The Court noted that the “United States Department of Justice (“DOJ”) sued Wells Fargo over precisely these alleged practices under the FHA, as did the Attorney General of Illinois under parallel provisions of the Illinois Human Rights Act, 775 ILCS 5/1 et seq.,” and that “both cases were resolved in 2012 with consent decrees. See United States v. Wells Fargo Bank, NA, 891 F. Supp. 2d 143 (D.D.C. 2012); People of the State of Illinois v. Wells Fargo & Co., Final Judgment and Consent Order, No. 09 CH 26434 (Cir. Ct. of Cook County, July 12, 2012).
The Court further noted that “[i]ts residents already having been directly compensated for their injuries, Cook County filed this federal suit in November 2014 seeking compensation only for its own injuries as a corporate person.”
The U.S. District Court for the Northern District of Illinois granted Wells Fargo’s motion to dismiss on the ground that Cook County is not within the FHA’s “zone of interests.” A copy of the opinion is available at: Link to Opinion.
Among other things, Wells Fargo argued that Cook County does not have “statutory standing” because it is not an “aggrieved” person within the FHA’s meaning. See 42 U.S.C. § 3602(i)(1) (“‘Aggrieved person’ includes any person who … claims to have been injured by a discriminatory housing practice.”)
Although the Court agreed with the numerous other courts that have held that municipalities and counties have constitutional standing to sue under the FHA, the Court held that “statutory standing” is not coextensive with “constitutional standing,” citing the Supreme Court of the United States’ recent opinions in Thompson v. North American Stainless, LP, 562 U.S. 170 (2011), and Lexmark International, Inc. v. Static Control Components, Inc., 134 S. Ct. 1377 (2014).
Examining the language of various section of the FHA, the Court concluded that Cook County’s alleged injuries —i.e., urban blight and a reduced property tax base — “while perhaps the consequences of reverse redlining or equity stripping writ large, do not bring it within [the FHA]’s zone of interests.” According to the Court, “Cook County’s alleged injuries … are purely derivative and not the type that the FHA was designed to protect. The county’s claims thus fall outside the zone of interests.”

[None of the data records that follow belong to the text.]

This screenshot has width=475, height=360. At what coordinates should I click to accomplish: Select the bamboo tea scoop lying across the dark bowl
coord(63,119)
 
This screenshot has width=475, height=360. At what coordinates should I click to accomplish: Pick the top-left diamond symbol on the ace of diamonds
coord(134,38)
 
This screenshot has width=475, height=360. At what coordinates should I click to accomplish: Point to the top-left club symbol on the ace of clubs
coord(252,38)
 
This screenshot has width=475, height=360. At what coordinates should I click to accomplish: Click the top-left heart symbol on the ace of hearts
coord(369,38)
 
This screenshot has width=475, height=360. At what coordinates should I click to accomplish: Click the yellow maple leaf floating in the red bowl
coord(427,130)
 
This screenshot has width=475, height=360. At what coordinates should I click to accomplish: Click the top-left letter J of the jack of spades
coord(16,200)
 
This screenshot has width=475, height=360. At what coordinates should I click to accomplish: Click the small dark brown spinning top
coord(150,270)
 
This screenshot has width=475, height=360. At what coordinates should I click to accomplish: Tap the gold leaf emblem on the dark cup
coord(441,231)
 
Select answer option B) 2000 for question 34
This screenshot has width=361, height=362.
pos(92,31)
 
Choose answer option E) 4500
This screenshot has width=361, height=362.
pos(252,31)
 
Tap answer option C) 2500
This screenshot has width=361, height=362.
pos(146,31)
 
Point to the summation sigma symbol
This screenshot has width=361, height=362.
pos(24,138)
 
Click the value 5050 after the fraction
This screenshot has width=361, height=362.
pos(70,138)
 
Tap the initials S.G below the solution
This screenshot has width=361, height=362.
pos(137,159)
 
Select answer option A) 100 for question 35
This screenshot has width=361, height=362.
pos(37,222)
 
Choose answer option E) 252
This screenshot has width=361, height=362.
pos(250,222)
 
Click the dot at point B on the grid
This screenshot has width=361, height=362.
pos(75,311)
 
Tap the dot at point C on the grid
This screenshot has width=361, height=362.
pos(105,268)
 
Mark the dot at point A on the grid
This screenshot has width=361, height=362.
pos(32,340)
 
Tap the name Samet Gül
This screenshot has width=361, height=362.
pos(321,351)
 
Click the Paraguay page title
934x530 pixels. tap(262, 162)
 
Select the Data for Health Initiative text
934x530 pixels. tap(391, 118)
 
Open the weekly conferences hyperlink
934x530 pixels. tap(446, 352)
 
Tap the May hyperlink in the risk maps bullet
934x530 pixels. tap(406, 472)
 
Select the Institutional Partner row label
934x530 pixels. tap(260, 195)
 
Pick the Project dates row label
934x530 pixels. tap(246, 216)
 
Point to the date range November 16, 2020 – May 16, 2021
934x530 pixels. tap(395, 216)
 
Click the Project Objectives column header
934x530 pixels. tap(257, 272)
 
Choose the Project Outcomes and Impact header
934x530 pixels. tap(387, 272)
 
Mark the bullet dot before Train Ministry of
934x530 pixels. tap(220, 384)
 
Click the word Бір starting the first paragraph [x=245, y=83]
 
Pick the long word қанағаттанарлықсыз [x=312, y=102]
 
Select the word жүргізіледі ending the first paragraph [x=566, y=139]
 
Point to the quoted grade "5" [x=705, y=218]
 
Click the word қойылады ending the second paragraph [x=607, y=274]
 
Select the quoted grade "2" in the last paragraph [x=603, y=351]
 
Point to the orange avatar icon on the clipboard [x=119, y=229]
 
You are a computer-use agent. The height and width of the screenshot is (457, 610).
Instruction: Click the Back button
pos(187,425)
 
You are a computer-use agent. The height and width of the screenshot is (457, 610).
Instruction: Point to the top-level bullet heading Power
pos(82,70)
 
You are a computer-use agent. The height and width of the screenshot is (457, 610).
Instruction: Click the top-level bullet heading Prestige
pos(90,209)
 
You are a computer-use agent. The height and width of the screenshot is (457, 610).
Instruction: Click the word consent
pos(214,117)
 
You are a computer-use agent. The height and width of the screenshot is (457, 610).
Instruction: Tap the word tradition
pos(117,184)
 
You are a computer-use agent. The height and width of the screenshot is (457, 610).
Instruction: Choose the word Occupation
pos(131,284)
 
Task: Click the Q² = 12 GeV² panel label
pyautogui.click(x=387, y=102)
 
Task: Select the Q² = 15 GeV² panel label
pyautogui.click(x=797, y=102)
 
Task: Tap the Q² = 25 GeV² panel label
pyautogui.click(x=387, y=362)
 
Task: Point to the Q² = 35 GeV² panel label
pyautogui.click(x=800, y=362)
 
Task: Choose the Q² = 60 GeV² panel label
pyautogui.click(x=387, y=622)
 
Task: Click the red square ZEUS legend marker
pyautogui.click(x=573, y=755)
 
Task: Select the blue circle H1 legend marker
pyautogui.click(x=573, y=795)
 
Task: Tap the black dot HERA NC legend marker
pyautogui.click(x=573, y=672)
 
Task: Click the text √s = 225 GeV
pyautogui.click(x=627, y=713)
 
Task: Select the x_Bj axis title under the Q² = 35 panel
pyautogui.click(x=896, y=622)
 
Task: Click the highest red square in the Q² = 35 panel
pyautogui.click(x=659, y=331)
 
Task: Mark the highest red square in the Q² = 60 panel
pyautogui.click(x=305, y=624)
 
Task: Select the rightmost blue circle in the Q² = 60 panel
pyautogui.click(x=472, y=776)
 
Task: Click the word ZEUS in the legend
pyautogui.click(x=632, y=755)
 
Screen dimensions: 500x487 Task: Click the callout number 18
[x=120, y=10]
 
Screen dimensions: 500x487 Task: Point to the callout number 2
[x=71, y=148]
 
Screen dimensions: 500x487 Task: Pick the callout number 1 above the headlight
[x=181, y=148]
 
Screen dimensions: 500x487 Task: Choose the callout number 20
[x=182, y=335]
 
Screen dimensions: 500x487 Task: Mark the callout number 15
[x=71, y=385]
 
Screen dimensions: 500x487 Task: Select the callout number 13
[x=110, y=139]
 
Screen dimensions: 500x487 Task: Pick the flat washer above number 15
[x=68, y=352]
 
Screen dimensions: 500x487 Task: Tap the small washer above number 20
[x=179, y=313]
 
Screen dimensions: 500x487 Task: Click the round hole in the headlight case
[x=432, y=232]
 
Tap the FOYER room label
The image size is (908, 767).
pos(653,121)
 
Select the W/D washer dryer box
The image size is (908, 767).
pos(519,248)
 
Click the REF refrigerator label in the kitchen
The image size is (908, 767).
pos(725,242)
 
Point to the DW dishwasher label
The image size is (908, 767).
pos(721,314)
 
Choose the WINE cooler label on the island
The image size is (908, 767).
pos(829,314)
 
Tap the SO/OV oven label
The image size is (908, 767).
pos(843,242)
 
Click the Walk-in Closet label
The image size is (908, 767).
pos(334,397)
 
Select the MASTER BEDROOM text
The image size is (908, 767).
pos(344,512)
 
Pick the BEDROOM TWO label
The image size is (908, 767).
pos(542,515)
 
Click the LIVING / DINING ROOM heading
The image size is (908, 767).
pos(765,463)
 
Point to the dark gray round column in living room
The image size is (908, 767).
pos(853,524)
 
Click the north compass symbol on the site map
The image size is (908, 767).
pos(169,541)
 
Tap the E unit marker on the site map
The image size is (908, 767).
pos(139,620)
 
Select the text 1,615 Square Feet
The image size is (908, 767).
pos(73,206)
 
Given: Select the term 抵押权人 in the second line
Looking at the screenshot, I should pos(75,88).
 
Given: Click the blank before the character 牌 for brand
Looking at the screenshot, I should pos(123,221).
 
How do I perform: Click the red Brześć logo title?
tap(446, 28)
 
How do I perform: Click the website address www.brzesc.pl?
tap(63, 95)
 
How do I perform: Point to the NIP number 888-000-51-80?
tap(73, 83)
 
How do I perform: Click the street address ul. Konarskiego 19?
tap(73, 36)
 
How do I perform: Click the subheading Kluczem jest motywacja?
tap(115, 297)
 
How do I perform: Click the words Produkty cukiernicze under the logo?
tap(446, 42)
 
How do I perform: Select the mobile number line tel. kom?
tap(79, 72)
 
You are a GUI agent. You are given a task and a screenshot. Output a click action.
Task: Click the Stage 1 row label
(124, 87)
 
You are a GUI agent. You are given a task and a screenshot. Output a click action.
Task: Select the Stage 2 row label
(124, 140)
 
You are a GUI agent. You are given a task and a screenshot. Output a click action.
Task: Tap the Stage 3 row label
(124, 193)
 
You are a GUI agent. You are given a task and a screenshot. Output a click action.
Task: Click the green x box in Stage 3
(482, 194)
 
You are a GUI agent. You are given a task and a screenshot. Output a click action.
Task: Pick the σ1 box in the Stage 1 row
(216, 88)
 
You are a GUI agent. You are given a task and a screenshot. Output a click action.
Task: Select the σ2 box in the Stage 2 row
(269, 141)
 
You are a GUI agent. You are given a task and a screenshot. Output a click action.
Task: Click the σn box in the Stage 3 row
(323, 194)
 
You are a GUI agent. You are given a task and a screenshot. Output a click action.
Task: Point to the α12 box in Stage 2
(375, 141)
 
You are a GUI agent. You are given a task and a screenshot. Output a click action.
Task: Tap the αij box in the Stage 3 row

Accordingly, the Court granted Wells Fargo’s motion to dismiss. However, the Court held that “[a]lthough the court doubts that Cook County could cure the zone-of-interests defect the dismissal is without prejudice, and the county is granted leave to file an amended complaint by August 14, 2015. … If Cook County does not replead by that date, thereby electing to stand on its complaint, the suit will be dismissed with prejudice.”